* Prompt *
Recast the data below as a JSON list of strings, one string for each line and none for blank lines. Keep the pictures out of your answer.

* Part of a data file *
__________

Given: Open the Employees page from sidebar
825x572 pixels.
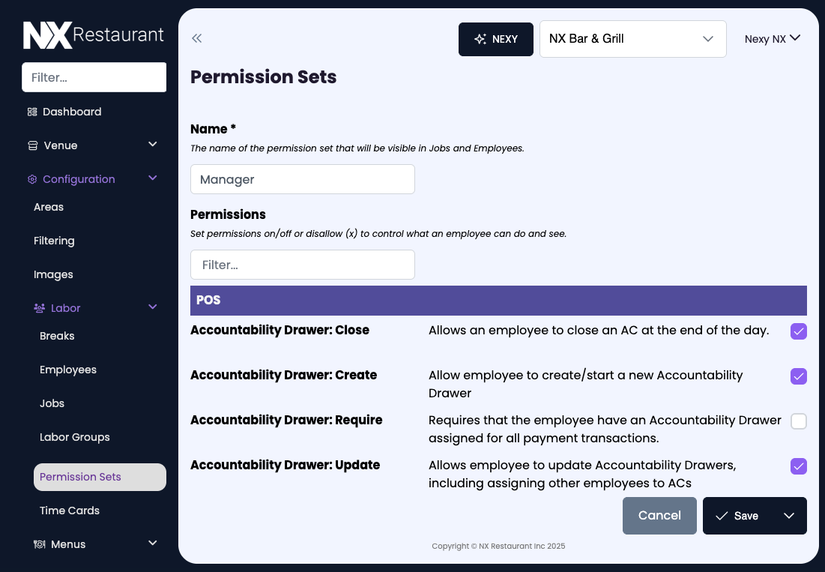Looking at the screenshot, I should [68, 370].
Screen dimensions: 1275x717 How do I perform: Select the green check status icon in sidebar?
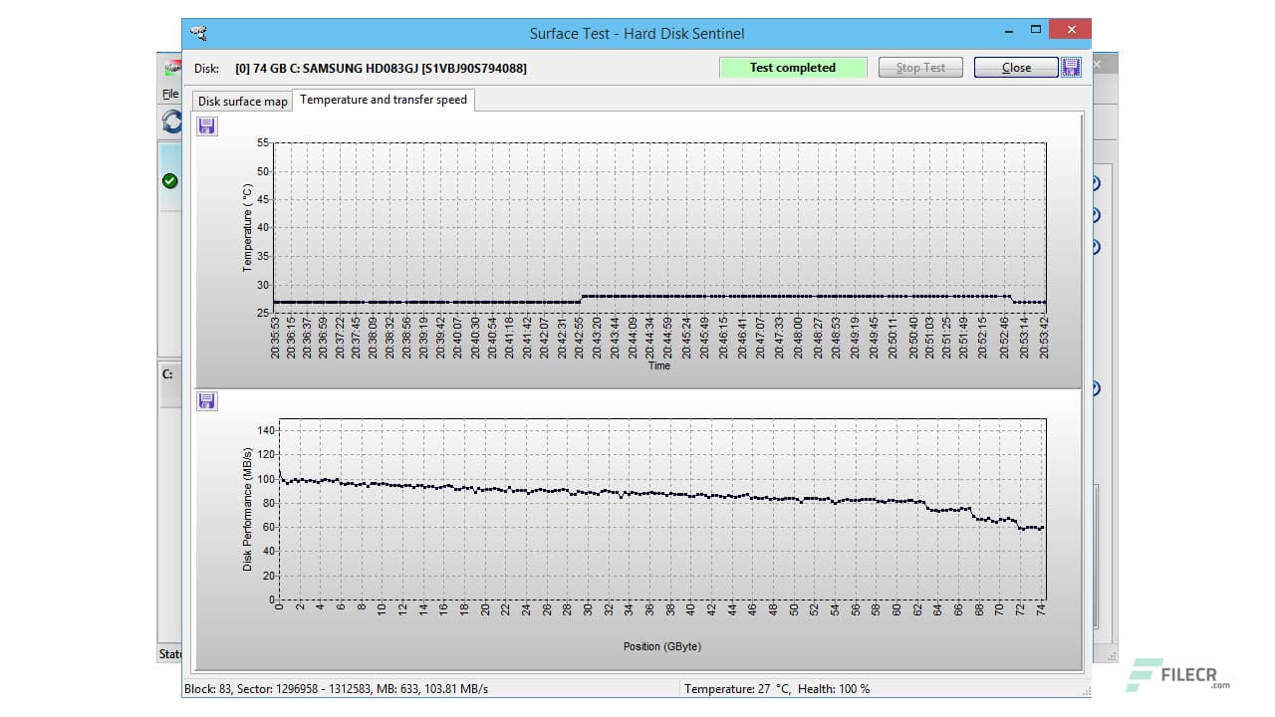click(170, 179)
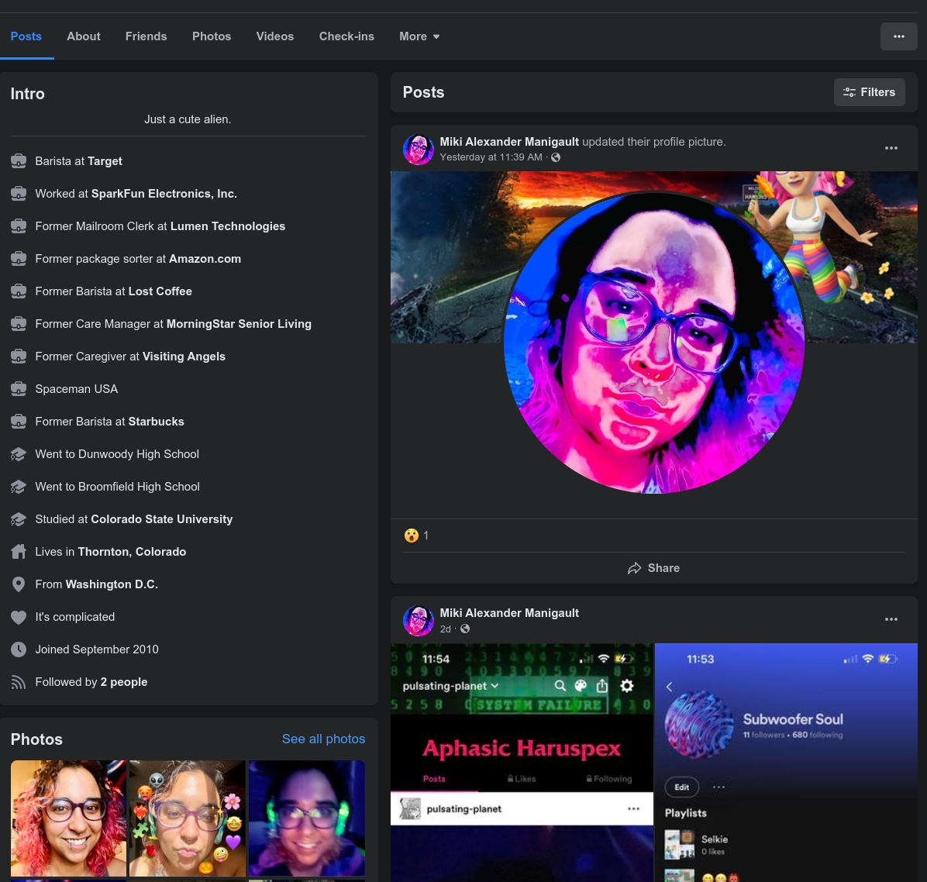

__________

* Exercise result *
[
  "Given: Open the Employees page from sidebar",
  "825x572 pixels.",
  "Looking at the screenshot, I should [68, 370].",
  "Screen dimensions: 1275x717 How do I perform: Select the green check status icon in sidebar?",
  "click(170, 179)"
]